* What to produce
Pull every line containing "button" from the listing below.

* Data shown
* * * *

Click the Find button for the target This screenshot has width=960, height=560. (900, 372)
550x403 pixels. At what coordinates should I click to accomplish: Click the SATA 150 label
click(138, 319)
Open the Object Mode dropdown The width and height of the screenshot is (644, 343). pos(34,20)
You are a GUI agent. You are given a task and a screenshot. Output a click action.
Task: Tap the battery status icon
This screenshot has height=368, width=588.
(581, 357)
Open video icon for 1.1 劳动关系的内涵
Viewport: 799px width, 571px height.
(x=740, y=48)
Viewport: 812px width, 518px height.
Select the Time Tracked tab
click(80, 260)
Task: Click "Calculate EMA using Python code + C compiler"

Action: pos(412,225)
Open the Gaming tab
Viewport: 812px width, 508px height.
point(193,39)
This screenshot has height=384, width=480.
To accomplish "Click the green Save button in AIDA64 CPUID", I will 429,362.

* * * *

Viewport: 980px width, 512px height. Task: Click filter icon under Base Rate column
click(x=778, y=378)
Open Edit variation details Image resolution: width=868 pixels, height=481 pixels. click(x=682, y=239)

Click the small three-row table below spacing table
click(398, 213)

* * * *

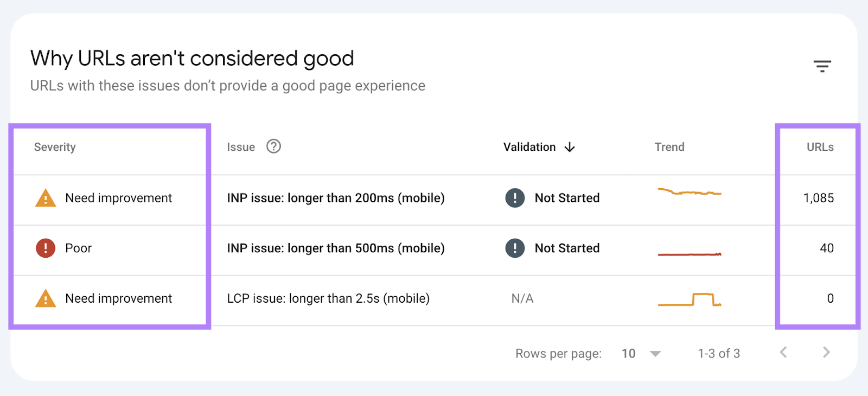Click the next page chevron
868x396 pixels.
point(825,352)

* * * *

* Task output
Click the Find button for the target This screenshot has width=960, height=560. (900, 372)
To accomplish "Click the green Save button in AIDA64 CPUID", I will 429,362.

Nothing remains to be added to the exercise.